One further problem with the effects of defensive position is that it is probably strongly affected by the density of forces. It is likely that the main effect of the density of forces is the inability to use effectively all the forces involved. Thus it may be that this factor will not influence the outcome except when the density is comparatively high. However, what can be regarded as “high” is probably much dependent on terrain, road net quality, and the cross-country mobility of the forces.
Conclusions
While the TNDM has been criticized here, it is also fitting to praise the model. The very fact that it can be criticized in this way is a testimony to its openness. In a sense a model is also a theory, and to use Popperian terminology, the TNDM is also very testable.
It should also be emphasized that the greatest errors are probably those in the database. As previously stated, I can only conclude safely that the data on the engagements in Italy in 1943 are wrong; later engagements have not yet been checked against archival documents. Overall the errors do not represent a dramatic change in the CEV values. Rather, the Germans seem to have (in Italy 1943) a superiority on the order of 1.4-1.5, compared to an original figure of 1.2-1.3.

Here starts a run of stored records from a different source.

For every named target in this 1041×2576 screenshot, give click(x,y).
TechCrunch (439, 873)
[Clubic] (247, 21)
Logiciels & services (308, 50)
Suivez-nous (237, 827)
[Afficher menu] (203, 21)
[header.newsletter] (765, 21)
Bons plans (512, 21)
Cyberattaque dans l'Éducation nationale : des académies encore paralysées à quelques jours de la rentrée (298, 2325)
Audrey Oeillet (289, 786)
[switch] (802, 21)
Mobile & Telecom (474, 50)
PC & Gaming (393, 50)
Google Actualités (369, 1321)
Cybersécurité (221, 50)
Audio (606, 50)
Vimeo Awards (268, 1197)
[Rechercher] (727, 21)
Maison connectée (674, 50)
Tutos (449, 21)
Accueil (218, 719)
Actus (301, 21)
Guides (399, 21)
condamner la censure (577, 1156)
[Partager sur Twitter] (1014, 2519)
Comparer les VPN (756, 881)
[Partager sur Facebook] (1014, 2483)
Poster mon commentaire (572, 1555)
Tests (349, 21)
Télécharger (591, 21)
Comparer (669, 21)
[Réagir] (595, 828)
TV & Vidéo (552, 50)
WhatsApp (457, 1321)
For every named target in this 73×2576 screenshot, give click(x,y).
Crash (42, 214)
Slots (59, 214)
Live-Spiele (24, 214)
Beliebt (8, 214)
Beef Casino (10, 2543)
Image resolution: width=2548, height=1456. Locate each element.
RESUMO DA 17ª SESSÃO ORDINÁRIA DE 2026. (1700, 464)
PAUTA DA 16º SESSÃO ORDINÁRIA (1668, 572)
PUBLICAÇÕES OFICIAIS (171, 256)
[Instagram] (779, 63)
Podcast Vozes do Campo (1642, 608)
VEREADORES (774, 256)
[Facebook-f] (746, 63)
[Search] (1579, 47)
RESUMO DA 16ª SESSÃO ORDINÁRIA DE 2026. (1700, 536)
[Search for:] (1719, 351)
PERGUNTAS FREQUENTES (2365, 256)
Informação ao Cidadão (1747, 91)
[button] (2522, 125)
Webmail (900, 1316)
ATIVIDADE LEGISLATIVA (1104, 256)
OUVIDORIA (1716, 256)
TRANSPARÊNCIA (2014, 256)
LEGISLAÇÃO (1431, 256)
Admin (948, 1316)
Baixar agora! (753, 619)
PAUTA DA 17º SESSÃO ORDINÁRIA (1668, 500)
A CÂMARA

During September and October 1943, almost all the German divisions in southern Italy were mechanized or parachute divisions. This may have contributed to a higher German CEV. Thus it is not certain that the conclusions arrived at here are valid for German forces in general, even though this factor should not be exaggerated, since many of the German divisions in Italy were either newly raised (e.g., 26th Panzer Division) or rebuilt after the Stalingrad disaster (16th Panzer Division plus 3rd and 29th Panzergrenadier Divisions) or the Tunisian debacle (15th Panzergrenadier Division).